The Right has its own version of the lessons of Holocaust. Let me give an example: on one of my visits to the Auschwitz Museum, in 1995, when the controversy over implementing the Oslo Accords was at its peak, I encountered a group of Jewish pupils from Israel, with their teachers and principals, stepping out of the entrance to the crematorium, stunned, horrified and crying. I was the Speaker of the Knesset at that time, and in that capacity had conducted most of the turbulent debates in the Knesset concerning the Oslo Accords. My views as a supporter of these accords and as a pronounced personal supporter of the late Prime Minister Yitzhak Rabin were widely known. One of the teachers turned to me and said in a pleading tone, "Mr. Speaker, this is what we'll be facing again if we return soil of the Land of Israel to the Arabs." I kept my silence, not wishing to generate a political debate in front of the children at the entrance to the crematorium at Auschwitz.

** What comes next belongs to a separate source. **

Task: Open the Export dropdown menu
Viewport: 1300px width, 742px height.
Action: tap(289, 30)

Thus we have returned to the entrance of the crematorium. One who stands facing the crematorium at the Majdanek concentration camp, to which the guard-operator's apartment was attached, the heating system for its bathtub powered by the piping of the crematorium, who faces the mound of desiccated bones and human ashes at the entrance to the camp, undergoes a sweeping metamorphosis. The world of "after" is a totally different world in every respect - culture, religious attitude, morals and political culture.

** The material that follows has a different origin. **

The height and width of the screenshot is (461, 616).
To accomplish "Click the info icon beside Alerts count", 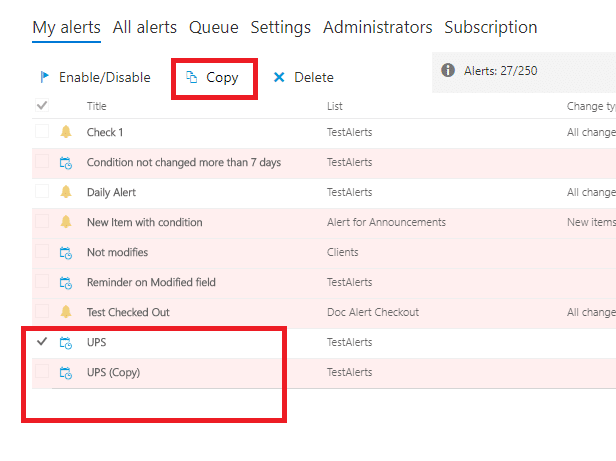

The execution of one man in Jerusalem by a Roman court 2000 years ago transformed the human spirit and led to the development of a religion that has had a comprehensive influence on the human spirit, on history and on world politics. Should we be amazed to discover that the systematic murder of millions of people without trial, by means of satanic methods and techniques, projects onto the spirit of man - his very being, his behavior, and also his politics?


* Shewach Weiss was born in Poland in 1935. A Holocaust survivor, he arrived in Palestine in 1947 and served in the Israel Defense Forces. He holds an LLB from Tel-Aviv University and a PhD from the Hebrew University of Jerusalem. In 1975, he was appointed Professor of Political Science at the University of Haifa. He is a member of the Labor Party, a Member of the Knesset from 1981-99 and Speaker of the Knesset from 1992-96. In 2000, he was appointed Chairman of the Yad Vashem Council. He has written children's books, books on political and sociological aspects of Israel, as well as on the Holocaust. He is the recipient of many prizes. Shewach Weiss is Israel's ambassador to Poland.